Sul posto sono intervenuti gli agenti della Polizia di Stato, che hanno subito avviato rilievi e raccolto testimonianze
Acilia torna a tremare. Alle prime luci dell’alba del 7 settembre, intorno alle 8 del mattino, una bottiglia incendiaria è stata scagliata contro la porta di un’abitazione di via Giulio Aleni, provocando fiamme e un’ondata di paura tra i residenti.
Per fortuna non ci sono stati feriti né intossicati, ma l’ingresso dell’appartamento è rimasto danneggiato, mentre i vigili del fuoco hanno domato rapidamente le fiamme.
Sul posto sono intervenuti anche gli agenti della Polizia di Stato, che hanno subito avviato rilievi e raccolto testimonianze.

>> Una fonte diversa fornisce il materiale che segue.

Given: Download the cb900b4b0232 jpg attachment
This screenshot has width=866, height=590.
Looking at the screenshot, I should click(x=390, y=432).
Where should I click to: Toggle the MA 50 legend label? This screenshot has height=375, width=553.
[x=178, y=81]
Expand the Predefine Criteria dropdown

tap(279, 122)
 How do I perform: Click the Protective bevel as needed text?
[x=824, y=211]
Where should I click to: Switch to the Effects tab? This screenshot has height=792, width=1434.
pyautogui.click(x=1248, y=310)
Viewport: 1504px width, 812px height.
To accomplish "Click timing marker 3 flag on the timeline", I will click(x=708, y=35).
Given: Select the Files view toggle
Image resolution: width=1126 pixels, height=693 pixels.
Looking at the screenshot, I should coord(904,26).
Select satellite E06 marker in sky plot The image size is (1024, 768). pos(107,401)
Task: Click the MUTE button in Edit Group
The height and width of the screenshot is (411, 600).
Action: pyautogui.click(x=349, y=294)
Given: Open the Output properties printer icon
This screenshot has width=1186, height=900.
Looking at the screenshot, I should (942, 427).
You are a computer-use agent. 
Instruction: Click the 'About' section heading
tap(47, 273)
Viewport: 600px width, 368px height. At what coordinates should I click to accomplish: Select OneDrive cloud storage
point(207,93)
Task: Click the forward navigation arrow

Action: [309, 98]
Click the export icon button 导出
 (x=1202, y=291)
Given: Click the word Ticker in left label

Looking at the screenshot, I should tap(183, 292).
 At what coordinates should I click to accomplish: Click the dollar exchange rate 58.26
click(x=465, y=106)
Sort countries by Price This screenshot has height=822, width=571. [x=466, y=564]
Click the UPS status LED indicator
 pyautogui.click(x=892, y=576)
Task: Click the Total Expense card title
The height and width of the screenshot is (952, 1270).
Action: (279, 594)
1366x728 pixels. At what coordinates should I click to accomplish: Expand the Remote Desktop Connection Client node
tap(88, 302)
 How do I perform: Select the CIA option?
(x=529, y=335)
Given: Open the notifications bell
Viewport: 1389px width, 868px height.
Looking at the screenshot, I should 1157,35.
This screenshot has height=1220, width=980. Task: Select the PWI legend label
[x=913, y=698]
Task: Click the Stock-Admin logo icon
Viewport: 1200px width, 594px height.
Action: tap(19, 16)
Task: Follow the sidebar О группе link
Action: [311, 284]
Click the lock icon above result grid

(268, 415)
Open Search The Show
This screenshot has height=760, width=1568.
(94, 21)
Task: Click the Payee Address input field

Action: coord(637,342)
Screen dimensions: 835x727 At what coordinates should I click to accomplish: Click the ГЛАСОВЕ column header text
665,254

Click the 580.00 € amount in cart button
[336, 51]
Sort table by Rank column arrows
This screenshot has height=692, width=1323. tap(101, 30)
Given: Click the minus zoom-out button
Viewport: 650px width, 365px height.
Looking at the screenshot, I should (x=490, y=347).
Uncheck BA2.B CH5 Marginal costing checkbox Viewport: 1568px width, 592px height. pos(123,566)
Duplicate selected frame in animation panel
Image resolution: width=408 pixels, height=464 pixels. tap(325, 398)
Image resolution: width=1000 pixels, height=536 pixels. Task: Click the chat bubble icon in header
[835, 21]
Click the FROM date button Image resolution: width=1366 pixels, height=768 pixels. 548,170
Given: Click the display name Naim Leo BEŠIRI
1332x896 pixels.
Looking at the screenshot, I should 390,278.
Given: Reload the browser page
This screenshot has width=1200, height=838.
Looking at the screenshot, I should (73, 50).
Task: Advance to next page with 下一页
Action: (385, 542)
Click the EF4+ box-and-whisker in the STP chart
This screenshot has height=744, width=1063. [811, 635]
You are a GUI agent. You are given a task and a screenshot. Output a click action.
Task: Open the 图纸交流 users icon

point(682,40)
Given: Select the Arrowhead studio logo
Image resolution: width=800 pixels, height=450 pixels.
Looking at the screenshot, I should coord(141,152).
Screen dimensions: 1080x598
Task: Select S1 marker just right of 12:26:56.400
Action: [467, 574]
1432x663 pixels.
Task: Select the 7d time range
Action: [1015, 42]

Secondo quanto ricostruito, il bersaglio dell’agguato sarebbe un uomo di 53 anni già noto alle forze dell’ordine.

L’uomo ha raccontato di aver notato un giovane allontanarsi pochi istanti prima dell’esplosione, alimentando il sospetto che si tratti di un regolamento di conti legato al traffico di droga,oppure di un semplice avvertimento.
Non è il primo episodio a scuotere il X Municipio: solo un mese e mezzo fa, a luglio, una bomba carta era esplosa in via Cesare Maccari contro una pasticceria molto probabilmente vicino a Sandro Guarnera, agli albanesi Elvis Demce e Petrit Bardhi detto ‘Titti’.
La sequenza di attentati fa crescere l’apprensione tra i residenti, mentre le forze dell’ordine intensificano controlli e indagini, cercando di interrompere la scia di violenza che sembra avvolgere il quartiere.